= Directions =
Here is a listing, set out below; repeat its lines from the one with "The image size is (1024, 709)." to the last, both included, and leave out the pictures.

------

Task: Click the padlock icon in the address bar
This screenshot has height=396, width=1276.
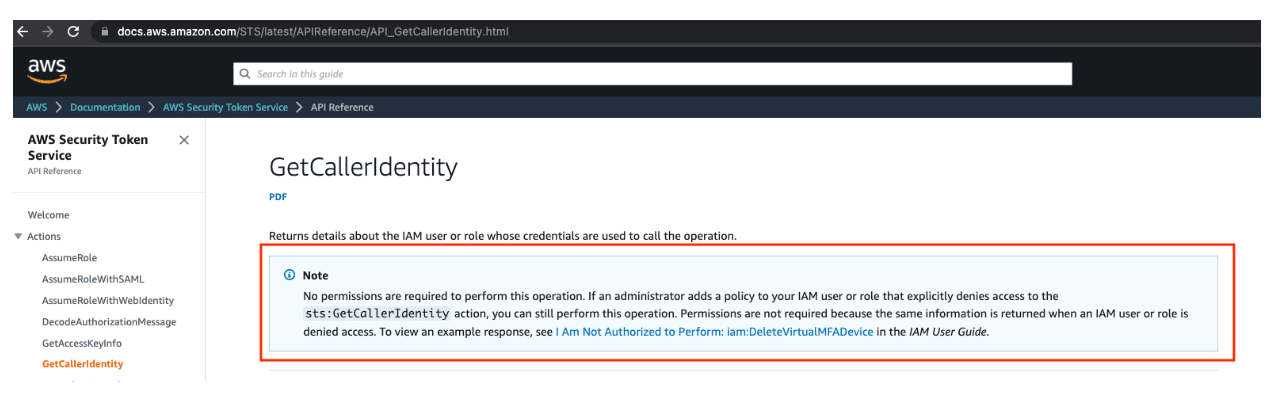Action: click(104, 32)
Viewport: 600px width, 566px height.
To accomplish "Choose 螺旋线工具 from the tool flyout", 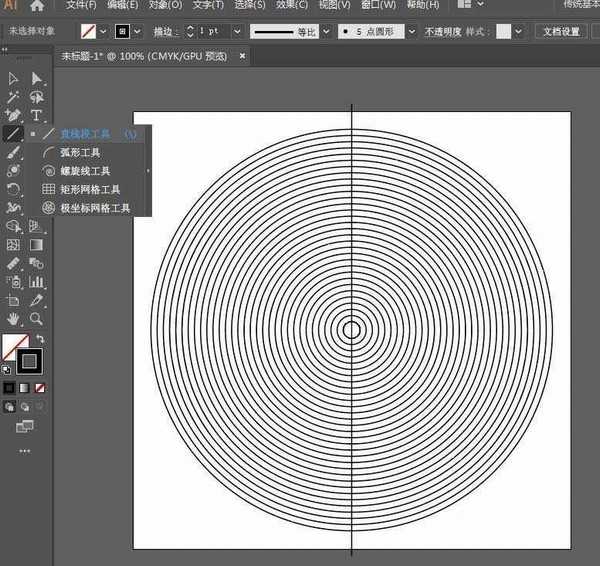I will click(x=85, y=171).
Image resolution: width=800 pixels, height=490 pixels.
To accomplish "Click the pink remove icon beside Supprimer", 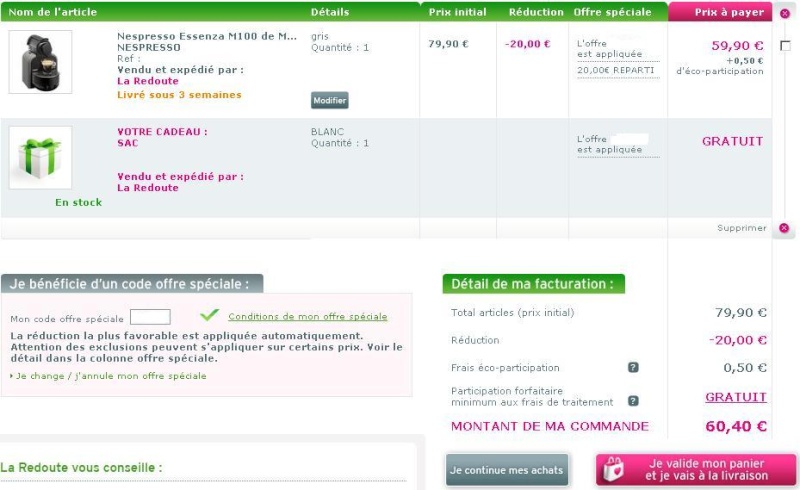I will coord(784,228).
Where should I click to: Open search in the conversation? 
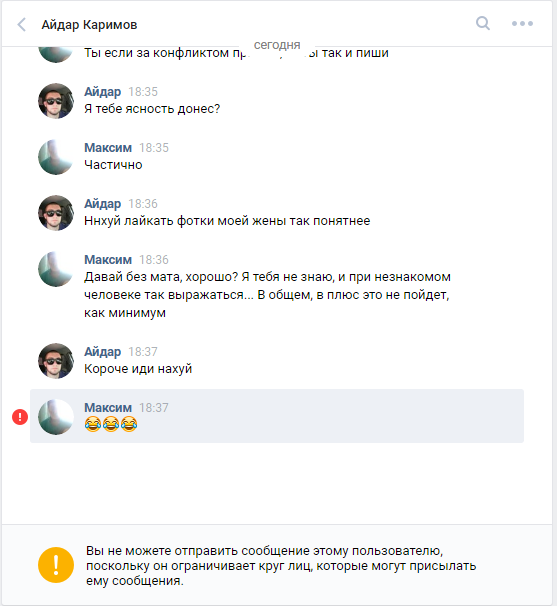483,23
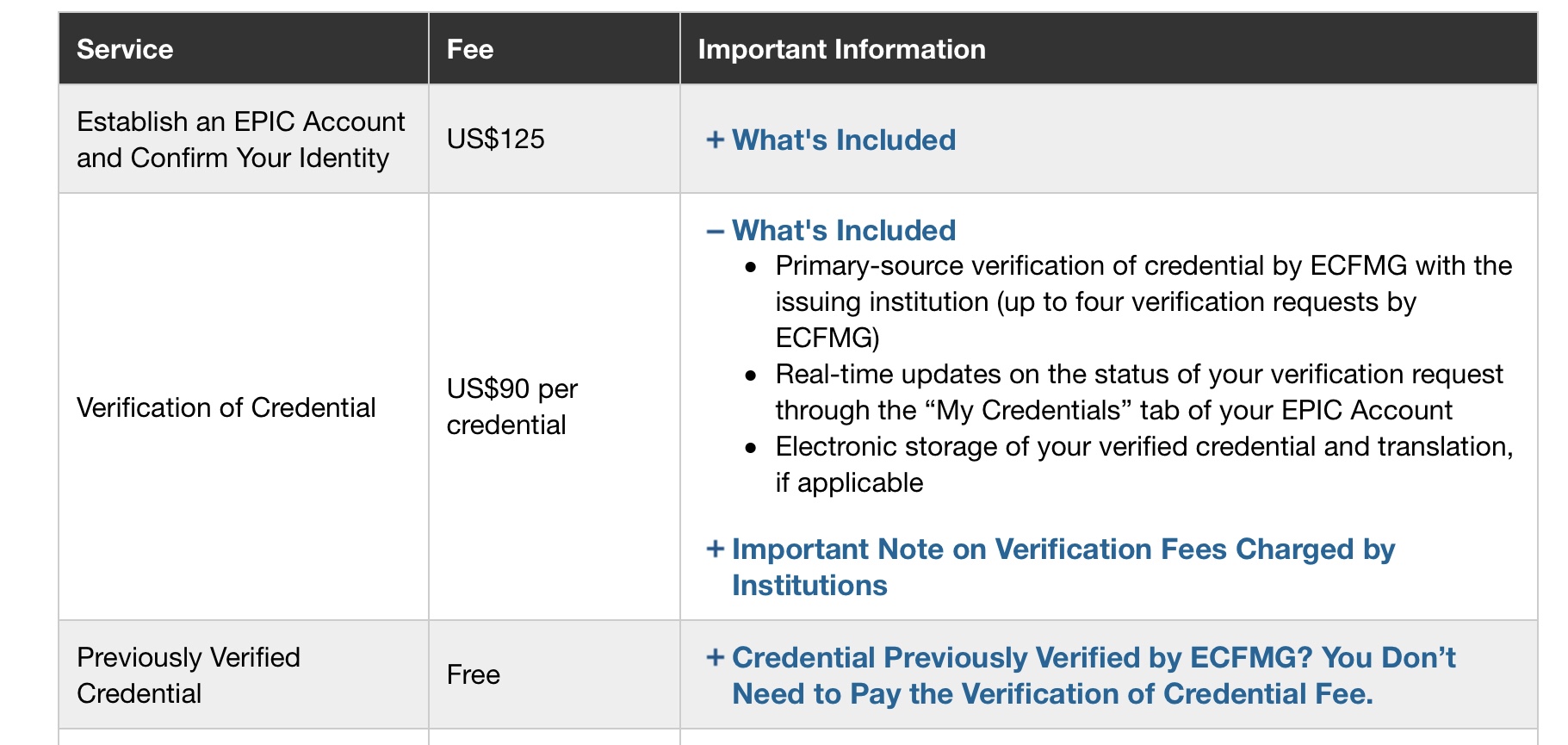Click minus icon beside expanded What's Included
The height and width of the screenshot is (745, 1568).
click(x=715, y=231)
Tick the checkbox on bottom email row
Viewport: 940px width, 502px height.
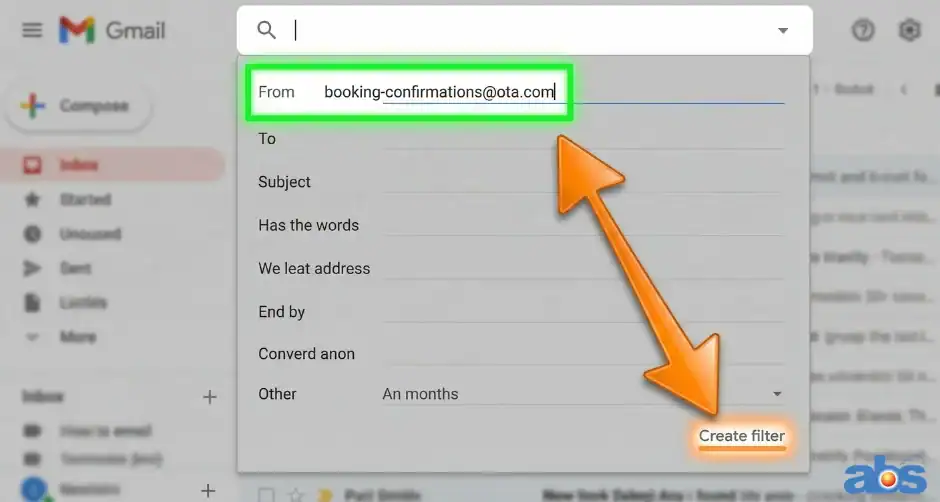coord(266,494)
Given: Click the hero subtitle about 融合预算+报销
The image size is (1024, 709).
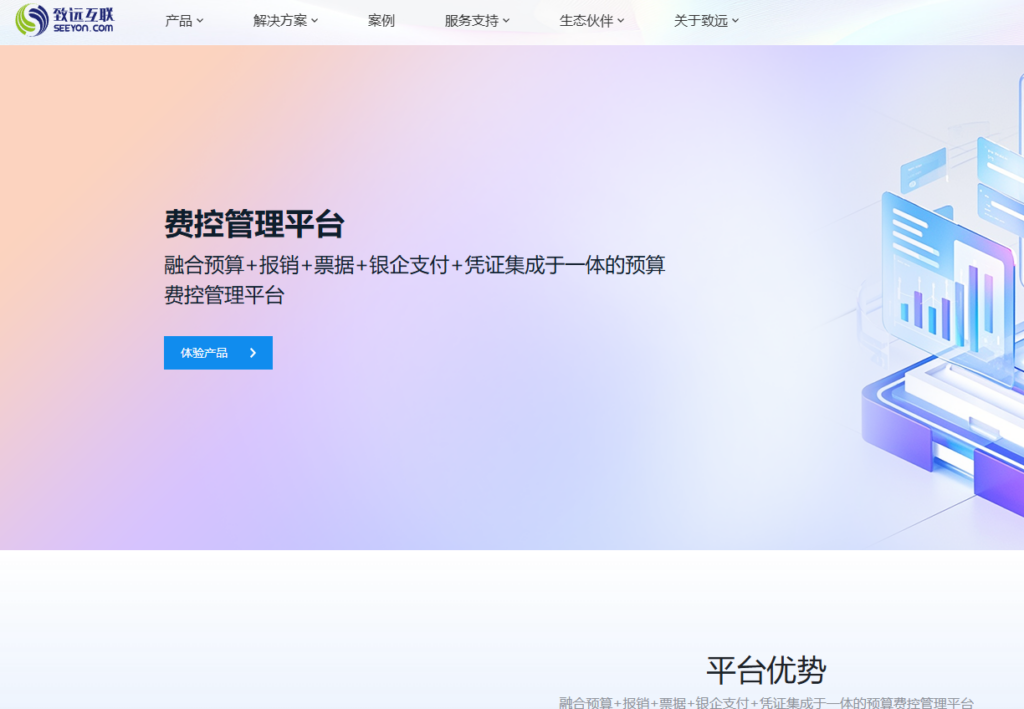Looking at the screenshot, I should 415,280.
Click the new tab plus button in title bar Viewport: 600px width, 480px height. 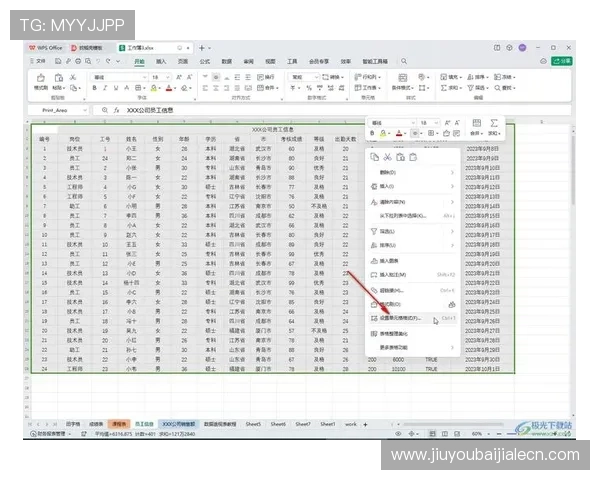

------

= Answer to this problem =
The image size is (1024, 709).
Looking at the screenshot, I should 415,280.
Click the new tab plus button in title bar Viewport: 600px width, 480px height. 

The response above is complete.